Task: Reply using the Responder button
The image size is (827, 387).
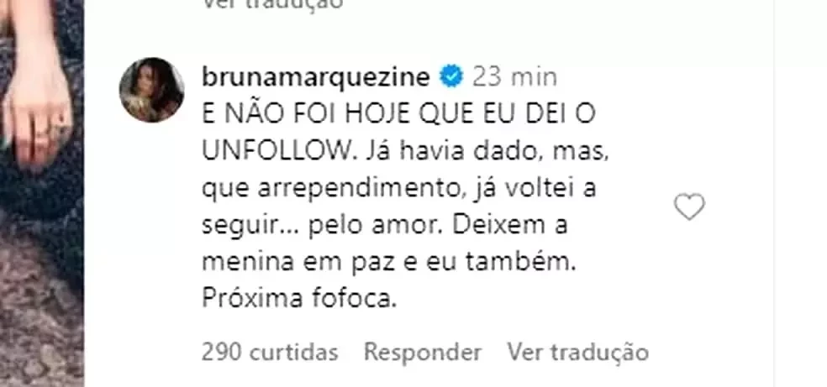Action: (423, 353)

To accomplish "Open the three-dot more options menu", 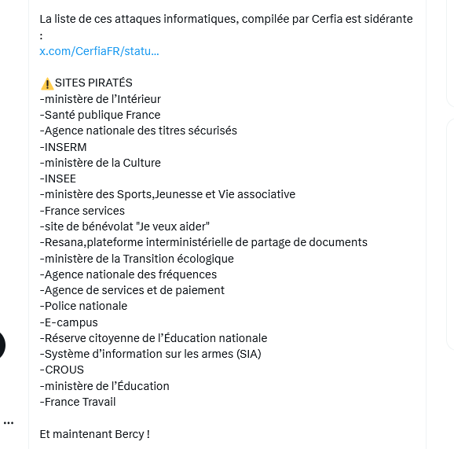I will point(9,423).

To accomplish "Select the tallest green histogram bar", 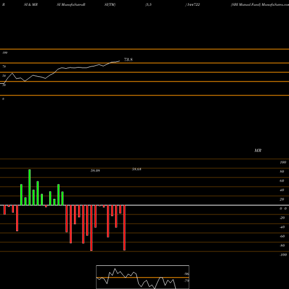I will (29, 187).
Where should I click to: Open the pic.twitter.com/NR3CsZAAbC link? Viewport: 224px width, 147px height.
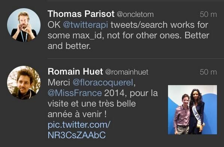(x=79, y=130)
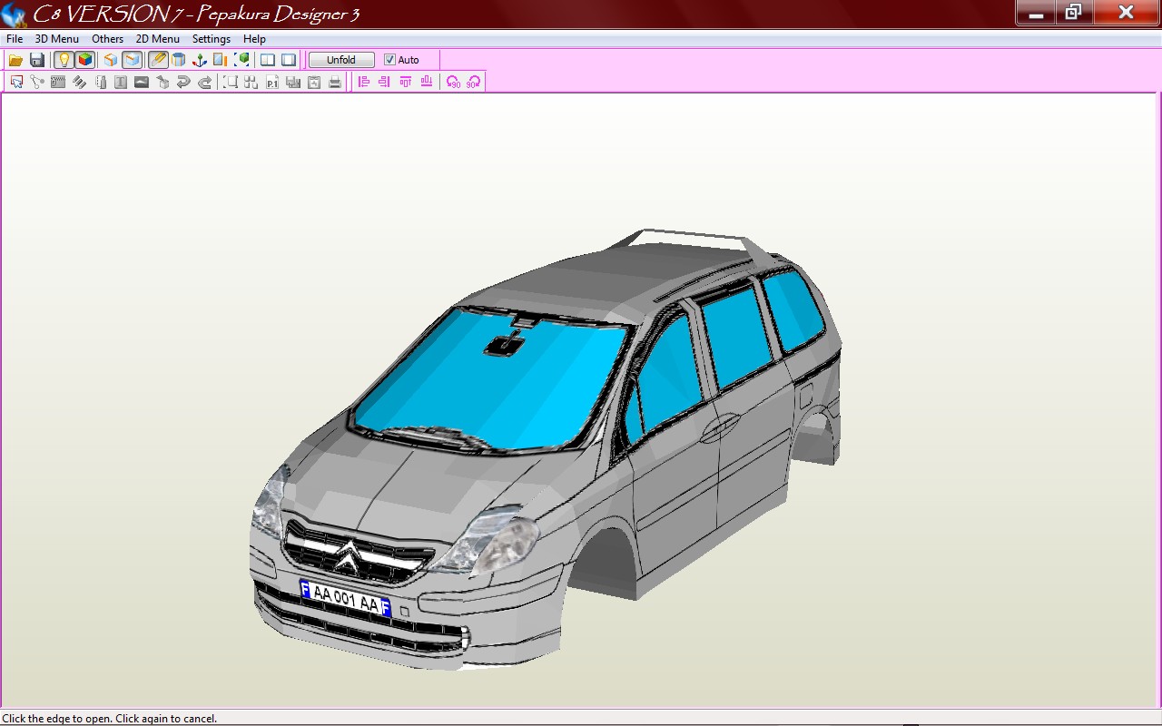
Task: Open the Others menu
Action: pyautogui.click(x=107, y=39)
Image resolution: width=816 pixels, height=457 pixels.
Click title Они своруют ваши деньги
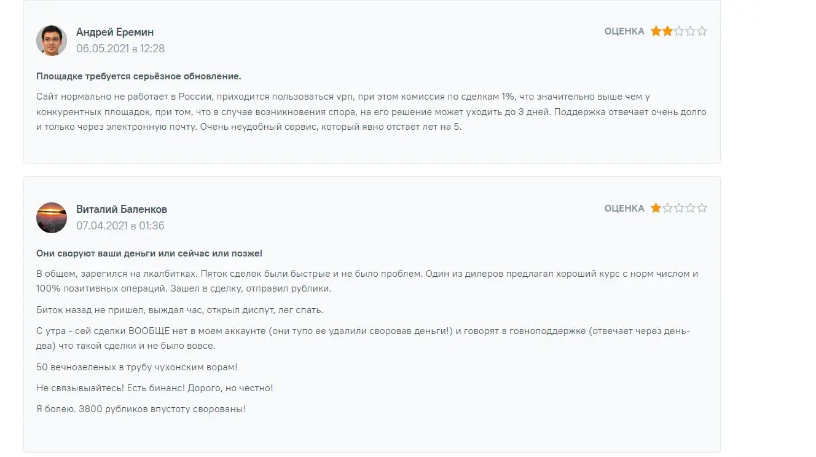[149, 253]
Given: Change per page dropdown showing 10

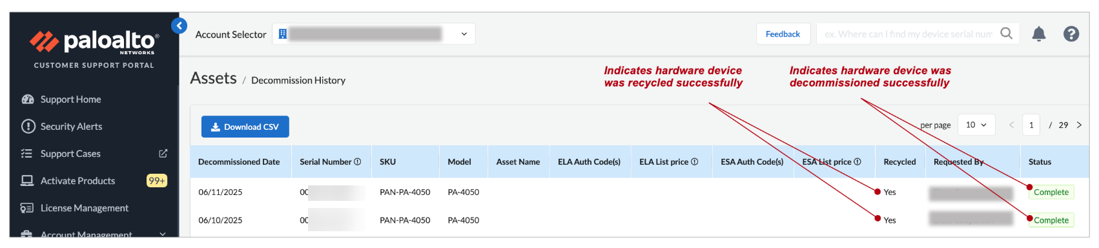Looking at the screenshot, I should pos(976,125).
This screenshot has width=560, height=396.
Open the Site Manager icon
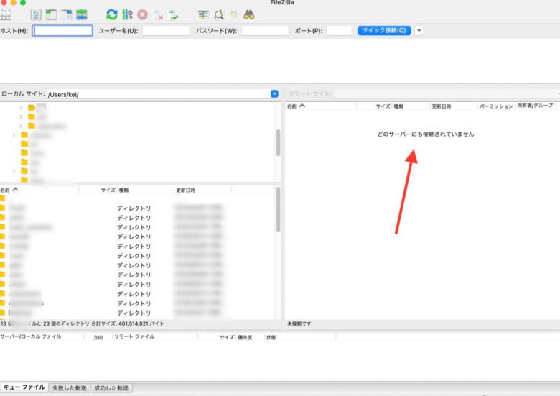[6, 14]
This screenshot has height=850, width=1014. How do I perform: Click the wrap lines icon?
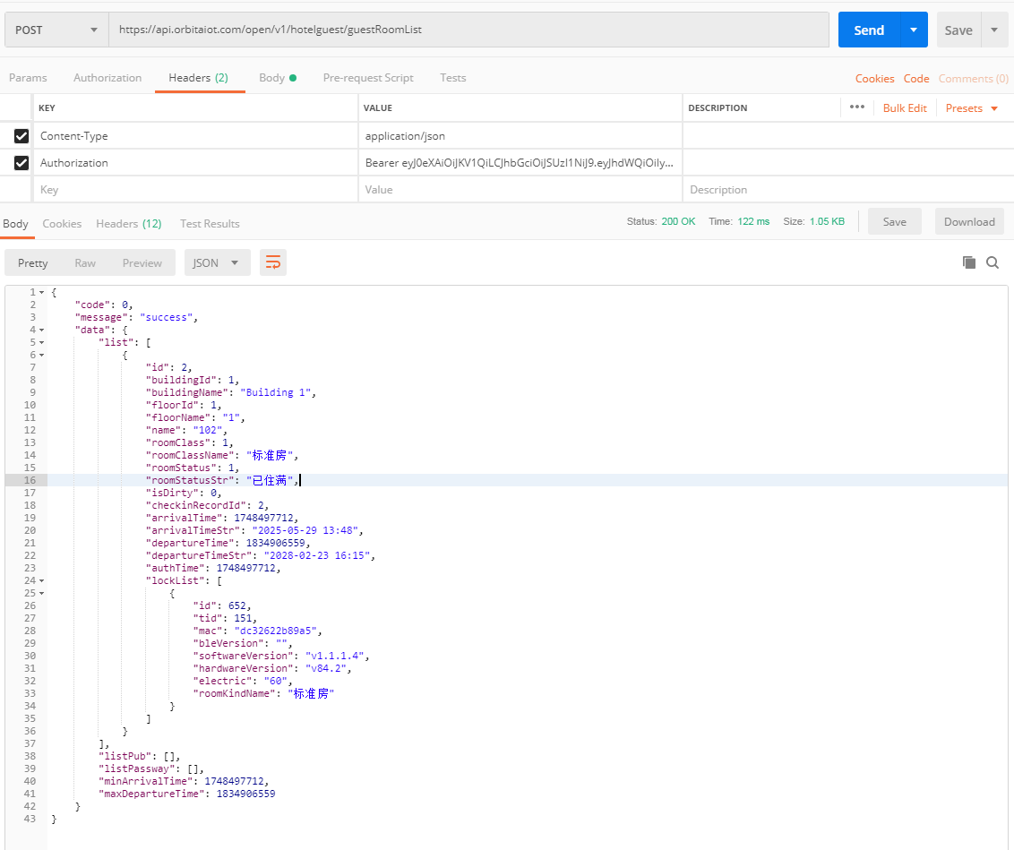pyautogui.click(x=273, y=262)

|---|

## About this exercise:
Set down again, exactly, the lines from the one with "Open the Site Manager icon" to the last line of the data, both included and pictures excluded.

## Task response:
Open the Site Manager icon
[6, 14]
This screenshot has height=850, width=1014. How do I perform: Click the wrap lines icon?
pyautogui.click(x=273, y=262)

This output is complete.